BMC Bioinformatics, 2008 9:559 (link opens in a new tab/window)

Quick navigation

Abstract

Correlation networks are increasingly being used in bioinformatics applications. For example, weighted gene co-expression network analysis is a systems biology method for describing the correlation patterns among genes across microarray samples. Weighted correlation network analysis (WGCNA) can be used for finding clusters (modules) of highly correlated genes, for summarizing such clusters using the module eigengene or an intramodular hub gene, for relating modules to one another and to external sample traits (using eigengene network methodology), and for calculating module membership measures. Correlation networks facilitate network based gene screening methods that can be used to identify candidate biomarkers or therapeutic targets. These methods have been successfully applied in various biological contexts, e.g. cancer, mouse genetics, yeast genetics, and analysis of brain imaging data. While parts of the correlation network methodology have been described in separate publications, there is a need to provide a user-friendly, comprehensive, and consistent software implementation and an accompanying tutorial.

The WGCNA R software package is a comprehensive collection of R functions for performing various aspects of weighted correlation network analysis. The package includes functions for network construction, module detection, gene selection, calculations of topological properties, data simulation, visualization, and interfacing with external software. Along with the R package we also present R software tutorials. While the methods development was motivated by gene expression data, the underlying data mining approach can be applied to a variety of different settings.

R Tutorials

A comprehensive set of tutorials that illustrate various aspects of WGCNA is available. We offer not only introductory tutorials that introduce basic functionality of the package, but also more advanced analyses in which we used the WGCNA package in our own research.

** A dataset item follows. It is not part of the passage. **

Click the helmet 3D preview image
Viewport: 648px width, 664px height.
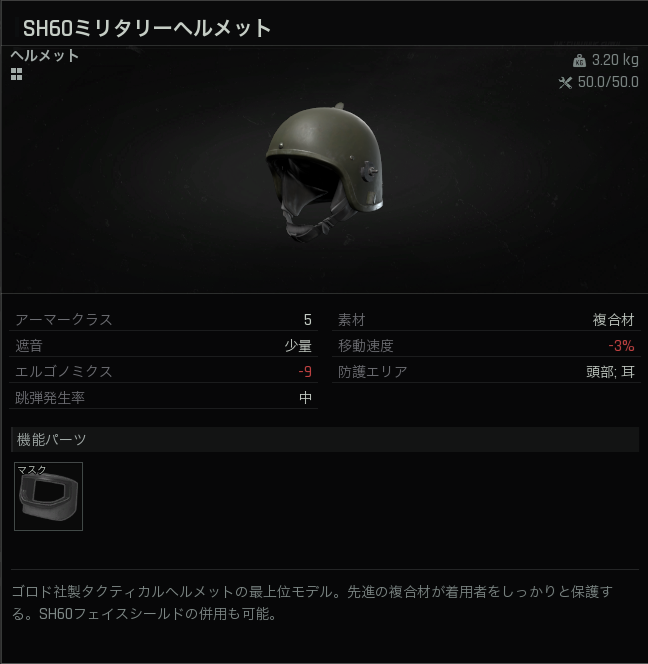(x=324, y=172)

Click here to access the tutorial page.

Automatic installation from CRAN

The WGCNA package is now available from the Comprehensive R Archive Network (CRAN), the standard repository for R add-on packages. Currently, one of the required packages is only available from Bioconductor and needs to be installed separately. To install the required packages and WGCNA, simply type


source("http://bioconductor.org/biocLite.R")
biocLite("impute")
install.packages("WGCNA")


This will install the WGCNA package and all necessary dependencies. The catch is that this only installs the newest version of WGCNA if your R version is also the newest (minor) version. Users using older versions of R will need to follow the manual download and installation instructions below.

Note for Mac users: CRAN occasionally fails to compile the WGCNA package for Mac OS X. This leads to the error message "Package WGCNA is not available..." when calling install.packages(). If this occurs, please download the binary version from here and follow the installation instructions (or, if you are able to compile packages locally, download the source and install that).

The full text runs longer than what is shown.